Improved Blood Sugar Management in Critically Ill Patients
Duke University Medical Center physicians and nurses have developed a new protocol to improve management of high blood sugar (hyperglycemia) in hospitalized patients and reduce errors in administering intravenous insulin.
While many people with diabetes manage their blood sugar with frequent insulin injections, hospitalized patients often require intravenous insulin to quickly reduce high blood sugar levels. Previous studies have demonstrated a link between high blood sugar and increased infection rates in hospitalized patients, said the researchers. Strictly managed blood sugar levels can contribute to a reduced infection rate in inpatients, they said.
"Under the old protocol, we measured patients' blood sugar every hour, and nurses determined how much insulin to give based on the current blood sugar level alone," said Lillian Lien, M.D., an endocrinology fellow in the department of medicine at Duke and lead author of the study. "Our protocol is different because in addition to the current blood sugar level we also consider the blood sugar reading from the previous hour and the current insulin dosage. Those three factors allow us to be more efficient in determining an insulin dose that will quickly and safely reduce the patient's blood sugar to the desired level," said Lien.

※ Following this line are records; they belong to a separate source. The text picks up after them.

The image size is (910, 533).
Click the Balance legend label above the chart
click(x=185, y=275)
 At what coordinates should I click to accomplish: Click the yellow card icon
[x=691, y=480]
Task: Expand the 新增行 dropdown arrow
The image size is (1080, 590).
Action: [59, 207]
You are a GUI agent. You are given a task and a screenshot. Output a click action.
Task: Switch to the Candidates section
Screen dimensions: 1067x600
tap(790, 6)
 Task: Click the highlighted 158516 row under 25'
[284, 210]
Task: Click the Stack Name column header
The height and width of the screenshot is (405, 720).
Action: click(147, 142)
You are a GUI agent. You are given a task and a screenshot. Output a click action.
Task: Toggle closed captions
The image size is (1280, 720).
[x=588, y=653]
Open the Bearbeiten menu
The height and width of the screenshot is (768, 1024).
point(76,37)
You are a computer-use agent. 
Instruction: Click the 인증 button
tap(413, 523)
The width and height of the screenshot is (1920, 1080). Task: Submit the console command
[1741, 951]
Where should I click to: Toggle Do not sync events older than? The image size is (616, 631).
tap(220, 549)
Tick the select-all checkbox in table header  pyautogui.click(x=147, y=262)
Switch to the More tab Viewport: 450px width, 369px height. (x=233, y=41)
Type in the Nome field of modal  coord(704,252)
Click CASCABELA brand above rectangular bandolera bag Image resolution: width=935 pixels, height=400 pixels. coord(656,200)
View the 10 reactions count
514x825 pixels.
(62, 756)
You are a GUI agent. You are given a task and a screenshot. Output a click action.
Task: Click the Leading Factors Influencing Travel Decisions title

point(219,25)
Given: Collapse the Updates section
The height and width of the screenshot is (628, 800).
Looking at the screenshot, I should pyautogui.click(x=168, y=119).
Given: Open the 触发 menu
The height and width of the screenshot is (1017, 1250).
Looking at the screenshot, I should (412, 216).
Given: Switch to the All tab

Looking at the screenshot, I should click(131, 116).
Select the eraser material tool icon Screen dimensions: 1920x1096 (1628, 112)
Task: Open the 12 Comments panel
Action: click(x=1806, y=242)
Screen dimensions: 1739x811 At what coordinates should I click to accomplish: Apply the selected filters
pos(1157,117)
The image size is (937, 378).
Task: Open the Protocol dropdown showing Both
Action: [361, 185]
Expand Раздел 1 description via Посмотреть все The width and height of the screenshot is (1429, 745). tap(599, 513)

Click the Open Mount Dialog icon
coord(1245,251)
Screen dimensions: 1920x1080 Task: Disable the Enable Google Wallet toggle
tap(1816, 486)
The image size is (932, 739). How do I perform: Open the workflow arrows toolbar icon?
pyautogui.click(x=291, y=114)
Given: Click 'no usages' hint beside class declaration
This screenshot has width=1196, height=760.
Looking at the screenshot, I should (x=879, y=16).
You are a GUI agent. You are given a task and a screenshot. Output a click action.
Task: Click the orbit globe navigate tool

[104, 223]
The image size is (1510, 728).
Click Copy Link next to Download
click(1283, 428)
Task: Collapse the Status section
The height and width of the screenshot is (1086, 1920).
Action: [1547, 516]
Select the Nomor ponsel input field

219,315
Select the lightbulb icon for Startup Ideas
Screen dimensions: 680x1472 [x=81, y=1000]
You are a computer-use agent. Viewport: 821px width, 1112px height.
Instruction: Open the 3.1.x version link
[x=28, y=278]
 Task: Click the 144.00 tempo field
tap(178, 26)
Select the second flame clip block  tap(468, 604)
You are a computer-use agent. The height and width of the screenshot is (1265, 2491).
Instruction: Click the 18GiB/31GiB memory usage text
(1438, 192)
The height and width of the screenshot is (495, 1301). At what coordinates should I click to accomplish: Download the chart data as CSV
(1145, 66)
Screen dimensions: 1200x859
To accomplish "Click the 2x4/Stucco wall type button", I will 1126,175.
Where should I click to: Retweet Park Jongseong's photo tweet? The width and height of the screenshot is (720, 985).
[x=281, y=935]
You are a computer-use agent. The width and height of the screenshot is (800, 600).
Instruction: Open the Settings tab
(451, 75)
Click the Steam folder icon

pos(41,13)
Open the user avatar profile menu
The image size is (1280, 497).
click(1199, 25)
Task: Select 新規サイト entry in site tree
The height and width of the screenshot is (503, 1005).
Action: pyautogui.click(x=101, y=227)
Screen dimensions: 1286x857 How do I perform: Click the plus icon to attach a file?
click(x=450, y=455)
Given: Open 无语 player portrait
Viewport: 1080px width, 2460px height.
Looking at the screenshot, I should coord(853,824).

The Duke researchers presented data from a study of 28 patients treated under the new protocol in intensive care units at Duke University Hospital. The study was presented in New Orleans today (June 14, 2003) during the 63rd Scientific Session of the American Diabetes Association.
Use of the new protocol reduced cases of two types of common errors by about one-third, said the researchers. These errors in intravenous insulin administration include improper discontinuation of intravenous treatment and failure to reduce consistently high blood sugar levels, they said.
Intravenous insulin remains effective in the body for only about 10 minutes, said Susan Spratt, M.D., Duke associate in medicine and a study co-author. Insulin given by subcutaneous injection, however, remains in the body for four to six hours following administration. "That's why it is really important to give a dose of subcutaneous insulin approximately one hour before stopping the IV," said Spratt.
According to the researchers, failure to give a dose of subcutaneous insulin before discontinuing intravenous insulin could cause the blood sugar to once again rise to unacceptably high levels, requiring a return to treatment with intravenous insulin.
"While this protocol doesn't change the timing or dosage of the subcutaneous injection, it does provide extra reminders to nursing staff that the dose is necessary one hour before the IV is stopped," said Spratt. "By taking into account the rate at which a patient's blood sugar is falling, nurses are also able to anticipate when a patient will be removed from the intravenous insulin, so that they won't find themselves giving the subcutaneous dose too late."
"In the Duke Hospital units using the new protocol, our goal is to regulate blood sugars at between 100 and 175 milligrams per deciliter," said Mark Feinglos, M.D., professor of medicine and chief of the division of endocrinology, metabolism and nutrition at Duke. "That's a bit more aggressive than traditional approaches, which called for an upper limit of 200 milligrams per deciliter, but the new protocol allows us more control in the safe regulation of blood sugars at a lower level."
The new protocol also resulted in significantly fewer cases in which medical staff failed to increase the insulin dose for patients whose blood sugar levels remained high despite treatment. The new protocol instructs nurses to administer additional insulin if a patient's blood sugar fails to reduce or continues to rise.
"We're quite encouraged by the results of this study," said Feinglos, "While a great deal of calculation went into the development of this protocol, the underlying theory is quite simple. Factors other than the current blood sugar reading contribute to the patient's response rate, so they should be included in calculating the insulin dose."
"We will continue studying this protocol within Duke Hospital, and plan to share it with other hospitals that may wish to implement a similar program," said Lien.